WORK REQUEST: Filter the entries that follow, copying every line in which the word "width" appears.

EXTRACTED ENTRIES:
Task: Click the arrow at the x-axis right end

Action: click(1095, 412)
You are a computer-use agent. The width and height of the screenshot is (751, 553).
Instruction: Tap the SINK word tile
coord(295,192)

---

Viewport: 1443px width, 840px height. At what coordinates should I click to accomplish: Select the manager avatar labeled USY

* * *

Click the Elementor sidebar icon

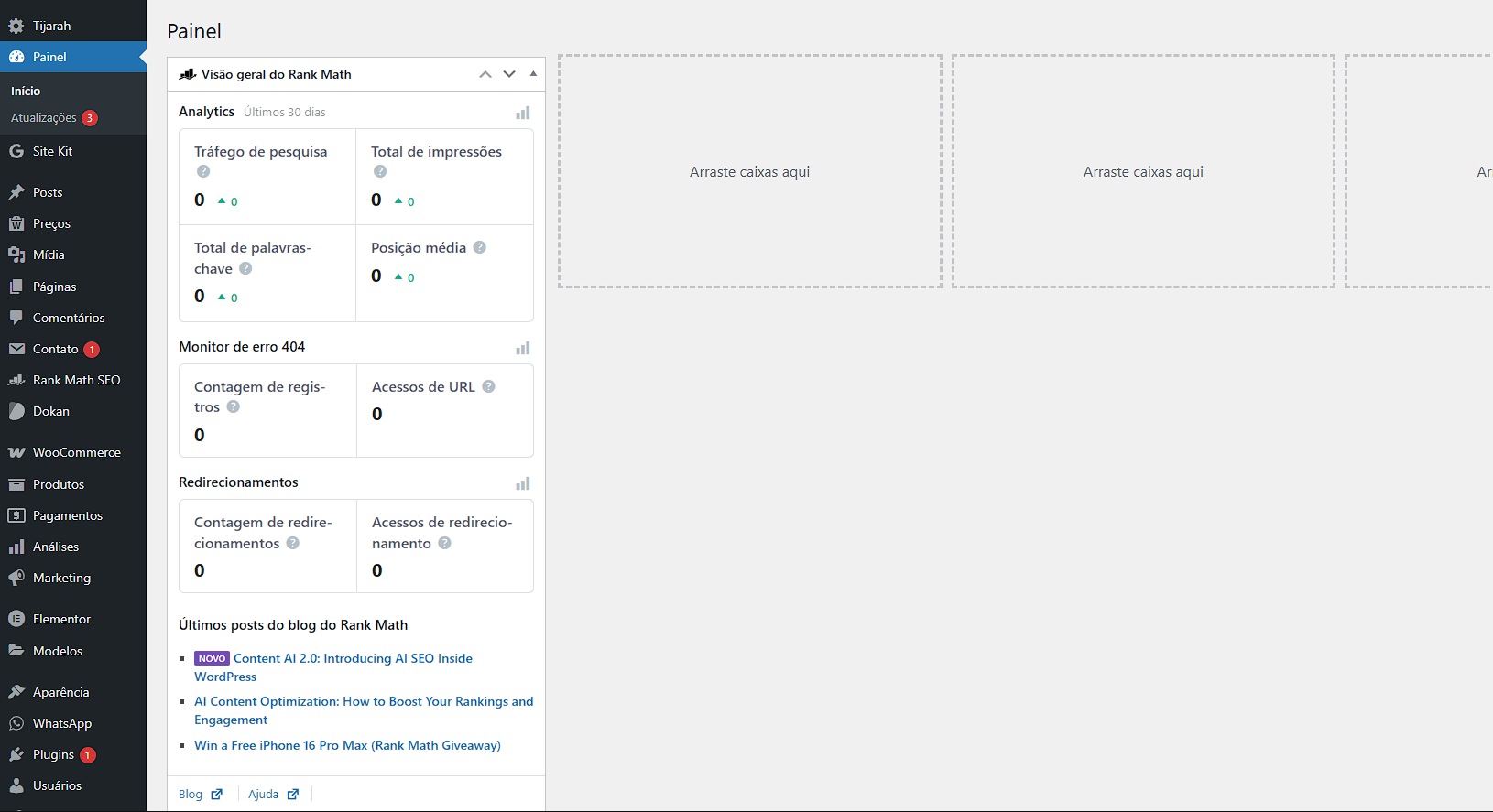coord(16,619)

RESULT FOR THIS TASK:
You are a computer-use agent. The width and height of the screenshot is (751, 553).
Viewport: 1443px width, 840px height. At what coordinates should I click to accomplish: Select the manager avatar labeled USY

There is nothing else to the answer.